Content starts

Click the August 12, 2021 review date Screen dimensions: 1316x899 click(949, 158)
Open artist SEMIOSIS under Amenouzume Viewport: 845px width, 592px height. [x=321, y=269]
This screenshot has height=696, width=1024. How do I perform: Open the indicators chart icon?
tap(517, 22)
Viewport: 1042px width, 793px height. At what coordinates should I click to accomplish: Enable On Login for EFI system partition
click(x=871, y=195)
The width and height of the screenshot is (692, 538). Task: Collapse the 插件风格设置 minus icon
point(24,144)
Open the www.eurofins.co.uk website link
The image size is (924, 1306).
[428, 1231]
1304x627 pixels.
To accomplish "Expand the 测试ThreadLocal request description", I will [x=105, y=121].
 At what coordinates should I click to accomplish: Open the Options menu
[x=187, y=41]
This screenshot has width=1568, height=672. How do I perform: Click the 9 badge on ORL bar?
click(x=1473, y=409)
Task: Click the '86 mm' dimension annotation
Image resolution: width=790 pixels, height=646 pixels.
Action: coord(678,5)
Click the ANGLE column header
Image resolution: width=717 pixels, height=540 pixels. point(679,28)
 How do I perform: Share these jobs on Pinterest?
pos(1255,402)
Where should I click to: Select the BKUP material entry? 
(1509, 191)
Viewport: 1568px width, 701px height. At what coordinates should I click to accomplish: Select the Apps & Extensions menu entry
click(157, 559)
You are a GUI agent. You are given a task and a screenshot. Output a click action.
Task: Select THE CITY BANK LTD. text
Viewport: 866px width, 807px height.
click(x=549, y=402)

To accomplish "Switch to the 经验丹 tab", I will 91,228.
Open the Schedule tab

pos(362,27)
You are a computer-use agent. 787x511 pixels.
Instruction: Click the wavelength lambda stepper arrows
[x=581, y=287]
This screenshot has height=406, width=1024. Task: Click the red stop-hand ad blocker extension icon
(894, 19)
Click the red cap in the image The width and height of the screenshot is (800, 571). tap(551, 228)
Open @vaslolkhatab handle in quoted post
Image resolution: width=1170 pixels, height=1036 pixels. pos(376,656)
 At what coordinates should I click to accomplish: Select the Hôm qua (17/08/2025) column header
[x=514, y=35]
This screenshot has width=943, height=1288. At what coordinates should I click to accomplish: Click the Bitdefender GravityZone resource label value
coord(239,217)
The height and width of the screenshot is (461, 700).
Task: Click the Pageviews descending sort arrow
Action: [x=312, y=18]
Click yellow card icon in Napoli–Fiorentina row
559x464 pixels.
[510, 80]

Content ends

--- WHAT TO WORK ON ---
Please restate the records word for word. Go from the first line to the line with "1304x627 pixels." and include both.

--- EXERCISE OUTPUT ---
Click the August 12, 2021 review date Screen dimensions: 1316x899 click(949, 158)
Open artist SEMIOSIS under Amenouzume Viewport: 845px width, 592px height. [x=321, y=269]
This screenshot has height=696, width=1024. How do I perform: Open the indicators chart icon?
tap(517, 22)
Viewport: 1042px width, 793px height. At what coordinates should I click to accomplish: Enable On Login for EFI system partition
click(x=871, y=195)
The width and height of the screenshot is (692, 538). Task: Collapse the 插件风格设置 minus icon
point(24,144)
Open the www.eurofins.co.uk website link
The image size is (924, 1306).
[428, 1231]
1304x627 pixels.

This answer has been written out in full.